Try it =>
Output the records exactly, with no line skipped.

[Stored data entries]
--
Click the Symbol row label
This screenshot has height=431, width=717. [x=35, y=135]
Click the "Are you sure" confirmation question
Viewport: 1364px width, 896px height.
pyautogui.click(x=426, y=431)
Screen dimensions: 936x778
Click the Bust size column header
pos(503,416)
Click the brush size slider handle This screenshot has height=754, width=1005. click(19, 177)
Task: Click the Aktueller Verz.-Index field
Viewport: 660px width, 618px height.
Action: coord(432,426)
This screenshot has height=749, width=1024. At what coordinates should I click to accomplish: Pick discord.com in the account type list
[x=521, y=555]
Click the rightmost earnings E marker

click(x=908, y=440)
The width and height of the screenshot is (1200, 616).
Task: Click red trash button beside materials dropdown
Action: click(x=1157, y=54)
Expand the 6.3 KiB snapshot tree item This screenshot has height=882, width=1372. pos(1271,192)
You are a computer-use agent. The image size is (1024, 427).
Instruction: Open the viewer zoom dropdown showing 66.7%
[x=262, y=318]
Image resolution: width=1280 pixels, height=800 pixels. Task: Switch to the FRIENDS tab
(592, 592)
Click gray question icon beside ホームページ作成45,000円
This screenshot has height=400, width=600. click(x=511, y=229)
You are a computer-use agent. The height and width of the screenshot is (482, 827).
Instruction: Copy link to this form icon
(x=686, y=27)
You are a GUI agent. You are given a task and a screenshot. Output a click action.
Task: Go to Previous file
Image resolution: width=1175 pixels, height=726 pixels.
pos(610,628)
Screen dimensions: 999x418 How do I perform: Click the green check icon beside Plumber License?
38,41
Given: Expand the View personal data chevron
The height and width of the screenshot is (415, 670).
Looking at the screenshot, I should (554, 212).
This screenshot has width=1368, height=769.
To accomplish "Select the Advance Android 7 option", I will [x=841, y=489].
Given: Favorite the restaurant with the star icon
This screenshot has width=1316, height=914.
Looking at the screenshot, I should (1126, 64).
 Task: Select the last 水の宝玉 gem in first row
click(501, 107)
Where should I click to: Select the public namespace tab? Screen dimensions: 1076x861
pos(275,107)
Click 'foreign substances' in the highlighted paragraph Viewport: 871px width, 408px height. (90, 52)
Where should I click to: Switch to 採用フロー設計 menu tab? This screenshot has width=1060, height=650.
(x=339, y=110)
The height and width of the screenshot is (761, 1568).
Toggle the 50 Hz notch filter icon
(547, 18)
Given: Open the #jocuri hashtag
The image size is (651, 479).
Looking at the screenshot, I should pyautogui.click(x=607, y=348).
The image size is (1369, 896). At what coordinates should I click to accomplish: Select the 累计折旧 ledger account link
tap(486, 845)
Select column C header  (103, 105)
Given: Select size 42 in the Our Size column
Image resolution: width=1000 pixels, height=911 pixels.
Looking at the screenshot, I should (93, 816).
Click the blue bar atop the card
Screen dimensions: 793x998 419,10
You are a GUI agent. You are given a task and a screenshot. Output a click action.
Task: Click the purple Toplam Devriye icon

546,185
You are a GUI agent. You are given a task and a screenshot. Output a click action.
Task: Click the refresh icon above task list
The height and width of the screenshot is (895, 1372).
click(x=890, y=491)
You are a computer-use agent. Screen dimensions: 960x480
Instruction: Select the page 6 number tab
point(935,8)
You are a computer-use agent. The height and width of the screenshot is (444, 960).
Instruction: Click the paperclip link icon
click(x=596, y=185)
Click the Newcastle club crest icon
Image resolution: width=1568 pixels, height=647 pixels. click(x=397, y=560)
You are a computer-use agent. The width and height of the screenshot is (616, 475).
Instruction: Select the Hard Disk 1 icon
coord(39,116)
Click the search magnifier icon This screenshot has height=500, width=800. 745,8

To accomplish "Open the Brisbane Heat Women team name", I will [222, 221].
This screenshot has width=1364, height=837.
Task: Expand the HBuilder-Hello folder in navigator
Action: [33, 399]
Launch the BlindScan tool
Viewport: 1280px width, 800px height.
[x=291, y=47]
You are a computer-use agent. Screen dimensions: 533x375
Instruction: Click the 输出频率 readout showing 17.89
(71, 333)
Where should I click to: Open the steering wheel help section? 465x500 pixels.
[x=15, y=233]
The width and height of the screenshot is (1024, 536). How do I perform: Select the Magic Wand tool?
--
Task solution =>
Click the Symbol row label
This screenshot has height=431, width=717. [x=35, y=135]
Click the "Are you sure" confirmation question
Viewport: 1364px width, 896px height.
pyautogui.click(x=426, y=431)
Screen dimensions: 936x778
Click the Bust size column header
pos(503,416)
Click the brush size slider handle This screenshot has height=754, width=1005. click(19, 177)
Task: Click the Aktueller Verz.-Index field
Viewport: 660px width, 618px height.
Action: coord(432,426)
This screenshot has height=749, width=1024. At what coordinates should I click to accomplish: Pick discord.com in the account type list
[x=521, y=555]
Click the rightmost earnings E marker

click(x=908, y=440)
The width and height of the screenshot is (1200, 616).
Task: Click red trash button beside materials dropdown
Action: click(x=1157, y=54)
Expand the 6.3 KiB snapshot tree item This screenshot has height=882, width=1372. pos(1271,192)
You are a computer-use agent. The image size is (1024, 427).
Instruction: Open the viewer zoom dropdown showing 66.7%
[x=262, y=318]
Image resolution: width=1280 pixels, height=800 pixels. Task: Switch to the FRIENDS tab
(592, 592)
Click gray question icon beside ホームページ作成45,000円
This screenshot has height=400, width=600. click(x=511, y=229)
You are a computer-use agent. The height and width of the screenshot is (482, 827).
Instruction: Copy link to this form icon
(x=686, y=27)
You are a GUI agent. You are given a task and a screenshot. Output a click action.
Task: Go to Previous file
Image resolution: width=1175 pixels, height=726 pixels.
pos(610,628)
Screen dimensions: 999x418 How do I perform: Click the green check icon beside Plumber License?
38,41
Given: Expand the View personal data chevron
The height and width of the screenshot is (415, 670).
Looking at the screenshot, I should (554, 212).
This screenshot has width=1368, height=769.
To accomplish "Select the Advance Android 7 option", I will [x=841, y=489].
Given: Favorite the restaurant with the star icon
This screenshot has width=1316, height=914.
Looking at the screenshot, I should (1126, 64).
 Task: Select the last 水の宝玉 gem in first row
click(501, 107)
Where should I click to: Select the public namespace tab? Screen dimensions: 1076x861
pos(275,107)
Click 'foreign substances' in the highlighted paragraph Viewport: 871px width, 408px height. (90, 52)
Where should I click to: Switch to 採用フロー設計 menu tab? This screenshot has width=1060, height=650.
(x=339, y=110)
The height and width of the screenshot is (761, 1568).
Toggle the 50 Hz notch filter icon
(547, 18)
Given: Open the #jocuri hashtag
The image size is (651, 479).
Looking at the screenshot, I should pyautogui.click(x=607, y=348).
The image size is (1369, 896). At what coordinates should I click to accomplish: Select the 累计折旧 ledger account link
tap(486, 845)
Select column C header  (103, 105)
Given: Select size 42 in the Our Size column
Image resolution: width=1000 pixels, height=911 pixels.
Looking at the screenshot, I should (93, 816).
Click the blue bar atop the card
Screen dimensions: 793x998 419,10
You are a GUI agent. You are given a task and a screenshot. Output a click action.
Task: Click the purple Toplam Devriye icon

546,185
You are a GUI agent. You are given a task and a screenshot. Output a click action.
Task: Click the refresh icon above task list
The height and width of the screenshot is (895, 1372).
click(x=890, y=491)
You are a computer-use agent. Screen dimensions: 960x480
Instruction: Select the page 6 number tab
point(935,8)
You are a computer-use agent. The height and width of the screenshot is (444, 960).
Instruction: Click the paperclip link icon
click(x=596, y=185)
Click the Newcastle club crest icon
Image resolution: width=1568 pixels, height=647 pixels. click(x=397, y=560)
You are a computer-use agent. The width and height of the screenshot is (616, 475).
Instruction: Select the Hard Disk 1 icon
coord(39,116)
Click the search magnifier icon This screenshot has height=500, width=800. 745,8

To accomplish "Open the Brisbane Heat Women team name", I will [222, 221].
This screenshot has width=1364, height=837.
Task: Expand the HBuilder-Hello folder in navigator
Action: [33, 399]
Launch the BlindScan tool
Viewport: 1280px width, 800px height.
[x=291, y=47]
You are a computer-use agent. Screen dimensions: 533x375
Instruction: Click the 输出频率 readout showing 17.89
(71, 333)
Where should I click to: Open the steering wheel help section? 465x500 pixels.
[x=15, y=233]
The width and height of the screenshot is (1024, 536). How do I perform: Select the Magic Wand tool?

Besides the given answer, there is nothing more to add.